**WHAT THE EXERCISE ASKS**
The entries that follow include a run beginning at the line with "Open the Select acquirer dropdown" and ending at the line with "Given: Click Top Brand Purchased field"; restate that run word for word and leave the rest out.

(Items from a dataset)
__________________________________________________

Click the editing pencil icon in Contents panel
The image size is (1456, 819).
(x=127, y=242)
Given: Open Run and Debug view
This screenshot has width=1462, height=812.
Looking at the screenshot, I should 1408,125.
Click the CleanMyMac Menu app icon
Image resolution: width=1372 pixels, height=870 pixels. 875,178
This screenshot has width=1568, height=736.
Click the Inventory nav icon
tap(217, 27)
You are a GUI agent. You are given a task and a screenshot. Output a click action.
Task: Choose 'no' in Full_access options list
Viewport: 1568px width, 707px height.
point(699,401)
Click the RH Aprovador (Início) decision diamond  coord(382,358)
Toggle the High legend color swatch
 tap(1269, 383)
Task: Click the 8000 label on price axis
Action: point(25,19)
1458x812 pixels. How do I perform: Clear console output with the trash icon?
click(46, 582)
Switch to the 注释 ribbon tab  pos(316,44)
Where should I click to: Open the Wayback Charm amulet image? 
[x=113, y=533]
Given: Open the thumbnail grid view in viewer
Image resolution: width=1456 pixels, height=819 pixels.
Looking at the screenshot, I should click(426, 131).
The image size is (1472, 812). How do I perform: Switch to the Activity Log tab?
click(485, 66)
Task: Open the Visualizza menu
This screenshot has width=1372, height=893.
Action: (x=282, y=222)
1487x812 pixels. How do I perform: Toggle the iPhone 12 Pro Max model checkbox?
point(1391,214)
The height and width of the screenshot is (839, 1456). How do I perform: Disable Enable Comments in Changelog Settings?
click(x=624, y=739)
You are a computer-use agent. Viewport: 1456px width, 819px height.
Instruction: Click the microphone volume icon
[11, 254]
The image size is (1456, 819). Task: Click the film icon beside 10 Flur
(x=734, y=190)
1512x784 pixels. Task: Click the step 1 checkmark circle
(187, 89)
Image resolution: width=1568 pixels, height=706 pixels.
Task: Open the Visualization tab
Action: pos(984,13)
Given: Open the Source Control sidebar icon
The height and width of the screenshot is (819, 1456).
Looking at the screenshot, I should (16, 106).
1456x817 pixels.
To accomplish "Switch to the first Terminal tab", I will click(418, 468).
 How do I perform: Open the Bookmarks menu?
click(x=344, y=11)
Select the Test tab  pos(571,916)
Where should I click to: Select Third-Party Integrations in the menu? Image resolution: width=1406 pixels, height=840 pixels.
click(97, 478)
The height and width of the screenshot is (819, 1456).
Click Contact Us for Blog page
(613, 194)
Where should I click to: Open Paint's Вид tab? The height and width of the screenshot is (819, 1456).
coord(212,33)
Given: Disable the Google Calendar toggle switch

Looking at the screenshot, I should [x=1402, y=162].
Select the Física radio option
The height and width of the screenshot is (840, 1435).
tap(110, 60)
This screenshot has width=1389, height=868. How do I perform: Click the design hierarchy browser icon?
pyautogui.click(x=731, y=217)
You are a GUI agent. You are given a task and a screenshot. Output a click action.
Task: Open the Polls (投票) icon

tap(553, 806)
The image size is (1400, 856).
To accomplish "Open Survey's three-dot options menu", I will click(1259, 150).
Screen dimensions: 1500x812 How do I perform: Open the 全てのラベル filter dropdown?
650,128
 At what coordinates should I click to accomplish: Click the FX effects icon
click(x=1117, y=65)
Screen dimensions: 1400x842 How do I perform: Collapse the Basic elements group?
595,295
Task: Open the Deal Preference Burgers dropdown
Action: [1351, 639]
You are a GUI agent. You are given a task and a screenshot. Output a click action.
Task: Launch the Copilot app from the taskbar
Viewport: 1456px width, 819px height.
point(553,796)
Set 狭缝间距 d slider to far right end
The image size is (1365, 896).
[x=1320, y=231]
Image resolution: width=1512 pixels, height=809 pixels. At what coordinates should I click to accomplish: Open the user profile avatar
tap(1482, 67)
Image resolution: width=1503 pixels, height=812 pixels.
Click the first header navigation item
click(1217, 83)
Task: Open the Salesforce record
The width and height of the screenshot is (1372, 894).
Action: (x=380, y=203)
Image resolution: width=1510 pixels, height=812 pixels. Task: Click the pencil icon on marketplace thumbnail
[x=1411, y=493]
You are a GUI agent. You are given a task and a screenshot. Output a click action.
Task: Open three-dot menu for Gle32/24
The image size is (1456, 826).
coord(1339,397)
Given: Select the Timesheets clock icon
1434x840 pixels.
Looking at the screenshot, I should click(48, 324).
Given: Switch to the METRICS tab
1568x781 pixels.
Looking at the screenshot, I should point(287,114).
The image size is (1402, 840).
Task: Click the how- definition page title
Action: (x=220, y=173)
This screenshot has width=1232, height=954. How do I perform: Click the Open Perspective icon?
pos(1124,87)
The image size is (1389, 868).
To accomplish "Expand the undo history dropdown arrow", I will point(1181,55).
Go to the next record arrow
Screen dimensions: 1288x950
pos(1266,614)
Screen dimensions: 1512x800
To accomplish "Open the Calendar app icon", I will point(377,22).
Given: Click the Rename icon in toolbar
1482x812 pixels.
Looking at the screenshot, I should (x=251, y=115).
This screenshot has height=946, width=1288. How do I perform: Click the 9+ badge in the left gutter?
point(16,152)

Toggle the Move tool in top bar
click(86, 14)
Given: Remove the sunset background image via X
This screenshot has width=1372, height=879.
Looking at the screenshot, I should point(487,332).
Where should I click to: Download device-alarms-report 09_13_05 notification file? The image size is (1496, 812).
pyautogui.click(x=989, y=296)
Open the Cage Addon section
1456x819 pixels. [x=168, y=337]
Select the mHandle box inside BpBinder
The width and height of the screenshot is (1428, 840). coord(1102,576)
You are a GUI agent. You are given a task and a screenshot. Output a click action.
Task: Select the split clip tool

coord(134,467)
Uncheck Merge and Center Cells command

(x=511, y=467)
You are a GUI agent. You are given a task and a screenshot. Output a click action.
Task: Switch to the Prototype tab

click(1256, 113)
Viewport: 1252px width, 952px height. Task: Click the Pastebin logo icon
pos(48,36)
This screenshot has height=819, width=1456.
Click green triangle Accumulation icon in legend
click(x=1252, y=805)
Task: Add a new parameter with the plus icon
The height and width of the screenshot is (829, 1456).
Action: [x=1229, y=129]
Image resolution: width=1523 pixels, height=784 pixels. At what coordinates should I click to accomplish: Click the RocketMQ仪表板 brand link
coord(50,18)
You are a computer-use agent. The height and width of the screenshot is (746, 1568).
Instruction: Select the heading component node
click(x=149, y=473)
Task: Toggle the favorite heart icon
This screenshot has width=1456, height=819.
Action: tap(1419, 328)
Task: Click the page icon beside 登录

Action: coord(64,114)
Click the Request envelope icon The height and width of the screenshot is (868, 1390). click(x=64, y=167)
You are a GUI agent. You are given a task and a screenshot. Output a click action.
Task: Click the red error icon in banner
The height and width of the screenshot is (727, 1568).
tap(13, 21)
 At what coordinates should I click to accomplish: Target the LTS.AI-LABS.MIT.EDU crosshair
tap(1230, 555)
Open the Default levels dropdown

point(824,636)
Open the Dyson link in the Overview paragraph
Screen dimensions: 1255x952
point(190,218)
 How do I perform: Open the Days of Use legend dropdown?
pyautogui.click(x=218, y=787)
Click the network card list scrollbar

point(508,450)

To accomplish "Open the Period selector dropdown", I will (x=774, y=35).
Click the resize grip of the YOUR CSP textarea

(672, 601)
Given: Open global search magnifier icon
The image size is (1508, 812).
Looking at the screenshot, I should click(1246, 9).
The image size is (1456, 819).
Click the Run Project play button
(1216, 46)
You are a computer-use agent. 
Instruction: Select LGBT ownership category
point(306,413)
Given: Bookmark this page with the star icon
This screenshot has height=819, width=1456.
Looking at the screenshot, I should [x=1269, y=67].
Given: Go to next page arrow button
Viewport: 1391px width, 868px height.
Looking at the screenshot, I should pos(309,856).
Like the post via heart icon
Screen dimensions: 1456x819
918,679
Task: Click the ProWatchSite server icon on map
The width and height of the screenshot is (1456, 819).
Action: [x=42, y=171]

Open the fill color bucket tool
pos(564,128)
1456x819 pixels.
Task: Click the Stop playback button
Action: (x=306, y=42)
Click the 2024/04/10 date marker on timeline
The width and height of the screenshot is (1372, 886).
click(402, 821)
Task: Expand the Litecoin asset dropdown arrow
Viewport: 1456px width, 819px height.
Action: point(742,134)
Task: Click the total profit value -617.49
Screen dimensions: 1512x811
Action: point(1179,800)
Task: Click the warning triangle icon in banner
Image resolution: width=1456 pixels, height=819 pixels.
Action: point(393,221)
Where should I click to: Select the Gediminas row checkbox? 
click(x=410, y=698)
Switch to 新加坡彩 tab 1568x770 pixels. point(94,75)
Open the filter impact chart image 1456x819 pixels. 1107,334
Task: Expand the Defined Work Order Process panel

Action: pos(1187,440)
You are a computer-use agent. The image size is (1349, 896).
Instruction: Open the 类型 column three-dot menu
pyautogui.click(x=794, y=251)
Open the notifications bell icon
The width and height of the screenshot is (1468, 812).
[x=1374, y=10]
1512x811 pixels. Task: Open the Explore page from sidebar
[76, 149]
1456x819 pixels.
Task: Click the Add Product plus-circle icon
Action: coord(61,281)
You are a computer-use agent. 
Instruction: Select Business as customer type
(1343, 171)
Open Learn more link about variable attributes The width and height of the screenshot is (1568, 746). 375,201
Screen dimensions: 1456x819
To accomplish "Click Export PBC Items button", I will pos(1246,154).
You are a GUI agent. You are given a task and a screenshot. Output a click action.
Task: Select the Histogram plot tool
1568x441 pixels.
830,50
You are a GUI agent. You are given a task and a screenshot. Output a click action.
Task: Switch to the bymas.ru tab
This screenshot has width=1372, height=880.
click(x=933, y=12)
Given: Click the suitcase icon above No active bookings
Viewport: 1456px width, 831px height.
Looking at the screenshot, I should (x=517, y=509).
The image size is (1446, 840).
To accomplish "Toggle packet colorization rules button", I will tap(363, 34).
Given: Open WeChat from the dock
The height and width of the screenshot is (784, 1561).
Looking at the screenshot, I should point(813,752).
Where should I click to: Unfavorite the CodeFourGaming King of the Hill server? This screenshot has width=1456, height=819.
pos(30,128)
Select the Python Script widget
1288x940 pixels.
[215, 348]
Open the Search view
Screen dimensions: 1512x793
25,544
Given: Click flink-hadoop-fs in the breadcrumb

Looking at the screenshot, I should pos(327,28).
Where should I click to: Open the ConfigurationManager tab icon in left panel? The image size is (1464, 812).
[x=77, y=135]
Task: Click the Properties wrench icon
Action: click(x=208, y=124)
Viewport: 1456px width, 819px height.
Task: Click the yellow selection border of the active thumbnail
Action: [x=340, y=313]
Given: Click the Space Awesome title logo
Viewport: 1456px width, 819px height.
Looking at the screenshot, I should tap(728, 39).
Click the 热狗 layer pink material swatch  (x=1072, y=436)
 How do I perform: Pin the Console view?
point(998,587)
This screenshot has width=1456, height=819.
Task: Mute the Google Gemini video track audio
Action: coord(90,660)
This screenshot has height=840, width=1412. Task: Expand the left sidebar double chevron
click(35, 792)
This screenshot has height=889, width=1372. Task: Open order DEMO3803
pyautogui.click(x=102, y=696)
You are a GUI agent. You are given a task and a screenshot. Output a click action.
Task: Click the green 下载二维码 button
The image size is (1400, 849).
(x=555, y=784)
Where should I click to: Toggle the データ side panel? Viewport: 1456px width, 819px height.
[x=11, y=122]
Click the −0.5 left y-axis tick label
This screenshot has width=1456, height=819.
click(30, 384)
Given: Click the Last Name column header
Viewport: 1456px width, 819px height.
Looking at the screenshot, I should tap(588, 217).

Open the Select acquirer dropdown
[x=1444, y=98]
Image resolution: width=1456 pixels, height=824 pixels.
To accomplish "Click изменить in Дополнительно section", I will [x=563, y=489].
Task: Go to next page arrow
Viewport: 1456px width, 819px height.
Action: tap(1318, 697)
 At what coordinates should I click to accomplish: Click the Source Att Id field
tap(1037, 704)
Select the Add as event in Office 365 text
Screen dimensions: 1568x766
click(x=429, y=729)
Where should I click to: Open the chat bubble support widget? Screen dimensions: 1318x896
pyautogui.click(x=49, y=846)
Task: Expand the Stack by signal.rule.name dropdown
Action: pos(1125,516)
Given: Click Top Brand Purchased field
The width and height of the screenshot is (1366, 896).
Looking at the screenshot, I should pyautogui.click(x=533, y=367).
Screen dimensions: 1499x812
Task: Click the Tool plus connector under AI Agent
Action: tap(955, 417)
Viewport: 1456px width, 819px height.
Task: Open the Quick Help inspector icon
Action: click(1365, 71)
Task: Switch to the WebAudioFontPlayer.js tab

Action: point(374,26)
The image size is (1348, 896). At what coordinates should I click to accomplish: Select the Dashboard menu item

__________________________________________________

**FINAL ANSWER**
Open the Select acquirer dropdown
[x=1444, y=98]
Image resolution: width=1456 pixels, height=824 pixels.
To accomplish "Click изменить in Дополнительно section", I will [x=563, y=489].
Task: Go to next page arrow
Viewport: 1456px width, 819px height.
Action: tap(1318, 697)
 At what coordinates should I click to accomplish: Click the Source Att Id field
tap(1037, 704)
Select the Add as event in Office 365 text
Screen dimensions: 1568x766
click(x=429, y=729)
Where should I click to: Open the chat bubble support widget? Screen dimensions: 1318x896
pyautogui.click(x=49, y=846)
Task: Expand the Stack by signal.rule.name dropdown
Action: pos(1125,516)
Given: Click Top Brand Purchased field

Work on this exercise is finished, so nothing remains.